Building and Reconstructing Character. A Case Study of Silent Hill 3

This is old publication from 2005. The paper was presented at Changing Views: Worlds in Play Conference, Vancouver.

Proceedings of DiGRA 2005 Conference: Changing Views – Worlds in Play.
© 2005 Authors & Digital Games Research Association DiGRA. Personal and educational classroom use of this paper is allowed, commercial use requires specific permission from the author.

Petri Lankoski
Hypermedia Laboratory

ABSTRACT
Characters are in an important role in many games. A good player character is likely to leave good lasting impression about the game. It has been argued that creating the personality for a player character is problematic. However, there are multiple methods used in games to inform a player about the nature of a player character: predefined functions, goals, possible and impossible actions, and more traditional audiovisual means. In this paper the player character of Silent Hill 3 is analyzed using presented categorization. This paper shows that the classification is a useful analytic tool, but it needs to be developed further to include belongings and space as elements describing a player character. The categorization also highlights aspects that need to be addressed when designing player characters.
Keywords
Game characters, interpretation, computer games
INTRODUCTION
Characters have an important role in games (when a game has characters). For example, game designer Steve Meretzky [13] argues that a good player character is the most likely feature in a game to make a positive impression on the player. Games use multiple methods to affect how a player character is experienced, traditional audiovisual and game-specific. In this paper, I will provide an analysis on how the player character in Silent Hill 3 (Konami 2003) is built. I will use the character classification I have earlier presented in [11]. This shows how a character is influenced by the goals and sub goals, possible and impossible actions, prede­fined functions present in a game. [11]. I will use this analysis to validate and develop the cate­gorization as an analyzing tool.

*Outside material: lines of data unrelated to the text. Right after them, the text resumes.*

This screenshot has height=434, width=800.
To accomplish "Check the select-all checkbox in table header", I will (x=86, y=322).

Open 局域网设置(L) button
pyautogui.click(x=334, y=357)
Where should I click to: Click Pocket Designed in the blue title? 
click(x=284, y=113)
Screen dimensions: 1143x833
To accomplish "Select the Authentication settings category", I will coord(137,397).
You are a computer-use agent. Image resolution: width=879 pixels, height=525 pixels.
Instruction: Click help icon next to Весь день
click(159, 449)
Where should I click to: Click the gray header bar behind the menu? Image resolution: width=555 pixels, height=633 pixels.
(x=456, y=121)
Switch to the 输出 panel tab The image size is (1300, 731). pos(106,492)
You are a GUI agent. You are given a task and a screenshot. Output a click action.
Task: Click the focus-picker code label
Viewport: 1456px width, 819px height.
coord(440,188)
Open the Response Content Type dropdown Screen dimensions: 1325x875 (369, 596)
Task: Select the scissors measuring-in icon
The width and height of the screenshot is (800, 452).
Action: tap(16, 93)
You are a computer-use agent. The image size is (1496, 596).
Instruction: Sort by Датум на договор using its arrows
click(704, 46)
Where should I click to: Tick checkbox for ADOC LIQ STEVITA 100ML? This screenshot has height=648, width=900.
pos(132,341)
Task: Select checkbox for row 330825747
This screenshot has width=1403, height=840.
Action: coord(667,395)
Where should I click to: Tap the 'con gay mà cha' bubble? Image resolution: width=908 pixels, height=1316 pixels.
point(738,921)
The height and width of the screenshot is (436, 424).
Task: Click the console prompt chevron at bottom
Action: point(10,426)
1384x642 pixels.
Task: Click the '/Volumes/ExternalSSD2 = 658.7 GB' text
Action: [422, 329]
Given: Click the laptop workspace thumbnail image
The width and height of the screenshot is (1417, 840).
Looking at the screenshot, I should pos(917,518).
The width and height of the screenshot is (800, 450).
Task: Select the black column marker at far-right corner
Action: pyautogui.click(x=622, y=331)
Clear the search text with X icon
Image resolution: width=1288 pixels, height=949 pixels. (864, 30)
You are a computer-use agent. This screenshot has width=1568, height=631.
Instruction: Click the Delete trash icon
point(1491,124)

My method is similar to close reading in literary studies. Analysis presented here is based on my interpretations and my experiences of the game. I have played the game with the normal action and riddle level. I have intentionally left out the options and alternative material made available after the game is solved first time or some inside jokes and references to other Silent Hill games. For example, I do not consider implications about alternative endings or references to Silent Hill 2 (Konami 2001) that happens only if a player has Silent Hill 2 save file in memory card. Although I will be using the classification as a tool for analysis, it is also possible to use when designing characters. By analyzing the functions defining character I also hope to highlight

PLAYER CHARACTERS
Why is it that people perceive Lara Croft in Tomb Raider series (Eidos) as an interesting charac­ter? How can games as interactive structures build characters that are perceived similarly by dif­ferent players, even when the players themselves define the actions of the characters when they are playing? How can the designer affect the nature of the player character and make them serve the function highlighted by Steve Meretzky?

The problem with a player control is that it takes some of the traditional means of portraying character from a designer. Because of this, some have even argued that the control makes a play­er character problematic as a real character with a personality. In Gonzalo Frasca’s words “[t]he more freedom the player is given, the less personality the character will have” [6]. However, what Frasca seems to have overlooked, is the fact that players never have limitless freedom in the game. Indeed, a system without restrictions and rules would not be a game anymore [4, 5, 15]. The rules, on the other hand, will always limit choices available to a player (or, at least re­strict the players and this can be used to guide player’s interpretations) [11]. There is also evi­dence that personification of media objects is made with minimal indications [14].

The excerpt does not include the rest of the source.